The Federal Reserve Bank of New York Innovation Center (NYIC) and the Monetary Authority of Singapore (MAS) have published a research report detailing the results of the joint Project Cedar Phase II x Ubin+ (Cedar x Ubin+) experiment. The Cedar x Ubin+ experiment examined whether distributed ledger technology (DLT) could be used to improve the efficiency of cross-border wholesale payments and settlements involving multiple currencies.
The technical research experiment built on previous phases of the NYIC’s Project Cedar research and the MAS’ Ubin+ initiative. It examined a cross-border multi-currency use case in which vehicle currencies are used as a bridge to exchange currency pairs that are not widely traded. Specifically, Cedar x Ubin+ explored the ability of DLT to establish connectivity across heterogeneous simulated currency ledgers, reduce settlement risk, and decrease settlement time. The experiment was conducted in a test environment and the hypothetical payments were settled using simulated wholesale central bank digital currencies.“Cross-border payments are a major railway for facilitating the functioning of the global economy” said Michelle Neal, Head of the Markets Group at the New York Fed. “Our research collaboration with the MAS reveals key opportunities for central bank innovation to play an important role in easing wholesale payment flows globally and improving settlement outcomes.” Leong Sing Chiong, Deputy Managing Director (Markets & Development), MAS, said “The Cedar x Ubin+ experiment envisages a future digital currency landscape where central banks can enable interoperability of wholesale CBDCs to facilitate more efficient cross-border payment flows including for less liquid currencies, without requiring a common infrastructure.” The Cedar x Ubin+ experiment demonstrated that DLT could support enhancements to cross-border multi-currency payments and settlements. The findings addressed three key pain points related to network interoperability and autonomy, settlement, and speed:
Interoperability and Autonomy: The Cedar x Ubin + experiment interlinked the distinct central bank currency ledgers, providing flexibility in the design and operation of each ledger to the respective central bank. This enabled payments to be safely executed across multiple ledgers without the need for a central clearing authority or the establishment of a shared central network.

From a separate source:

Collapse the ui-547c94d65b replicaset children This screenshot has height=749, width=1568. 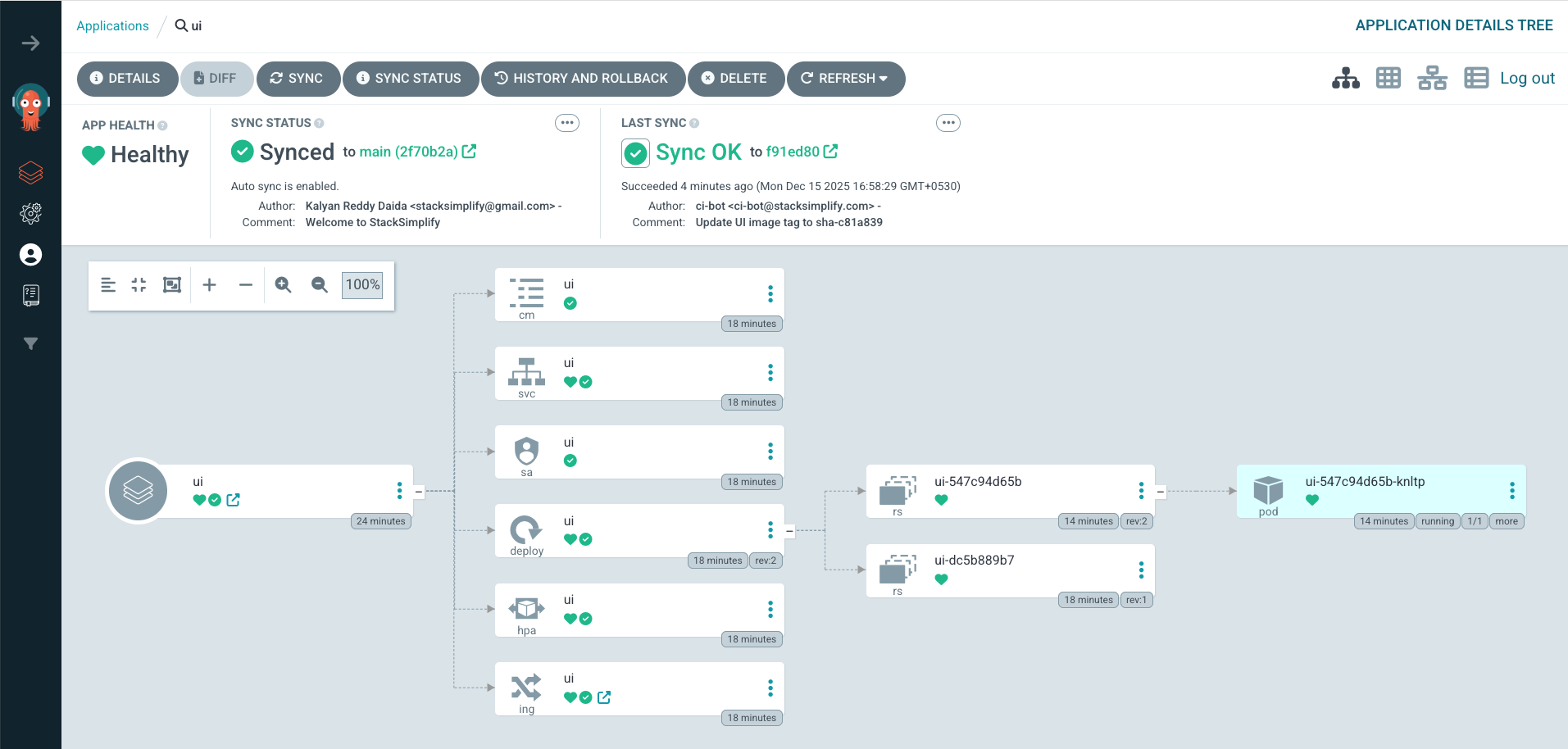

Atomic Settlement: The simulated payments were settled atomically, meaning transactions were only settled if all legs in the cross-currency payment chains were executed successfully. This improved the certainty of settlement, addressing existing pain points such as counterparty risks.

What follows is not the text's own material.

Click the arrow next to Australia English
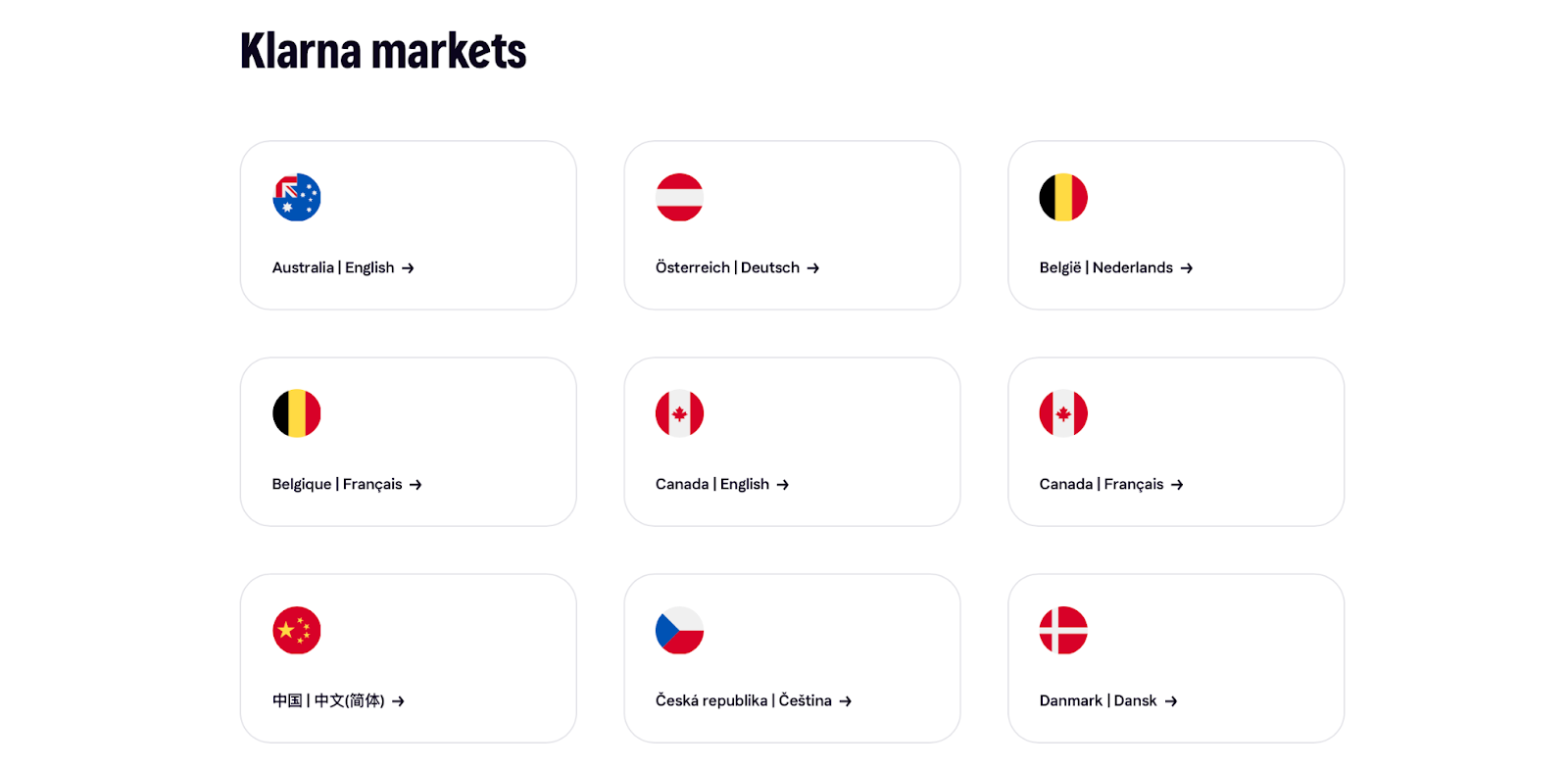Image resolution: width=1568 pixels, height=768 pixels. 410,267
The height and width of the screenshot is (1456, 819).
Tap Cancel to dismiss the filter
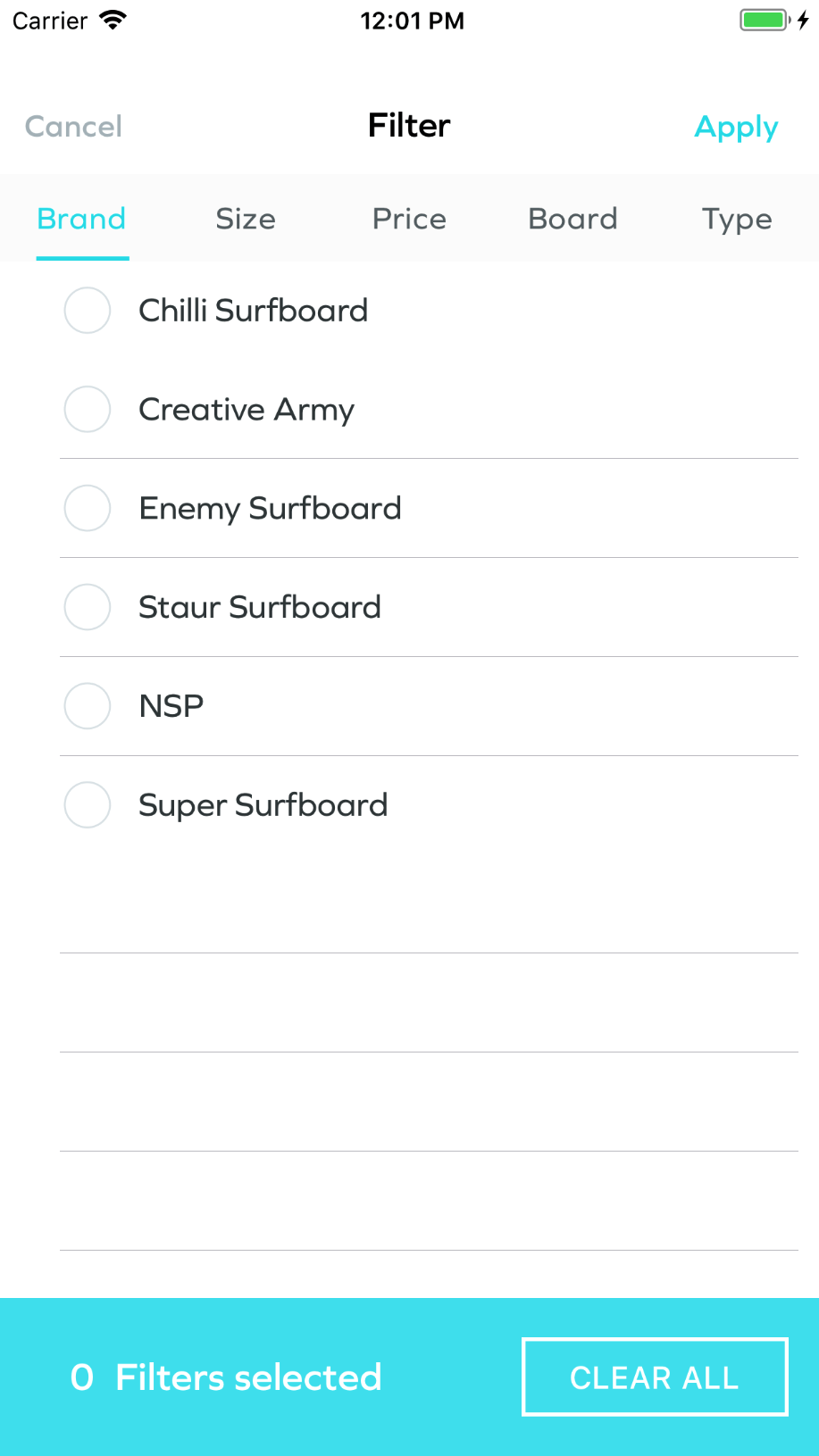73,127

Near Real-Time Settlement: Each simulated payment scenario achieved end-to-end settlement in under thirty seconds on average. This enabled participants to be notified of a payment’s success in a matter of seconds.
The study revealed research areas for future experimentation and analysis, including around the viability of the network solution to manage transaction volumes at scale, with potentially, an increase in payments settled per second and the involvement of additional currencies supported by their corresponding central bank ledgers.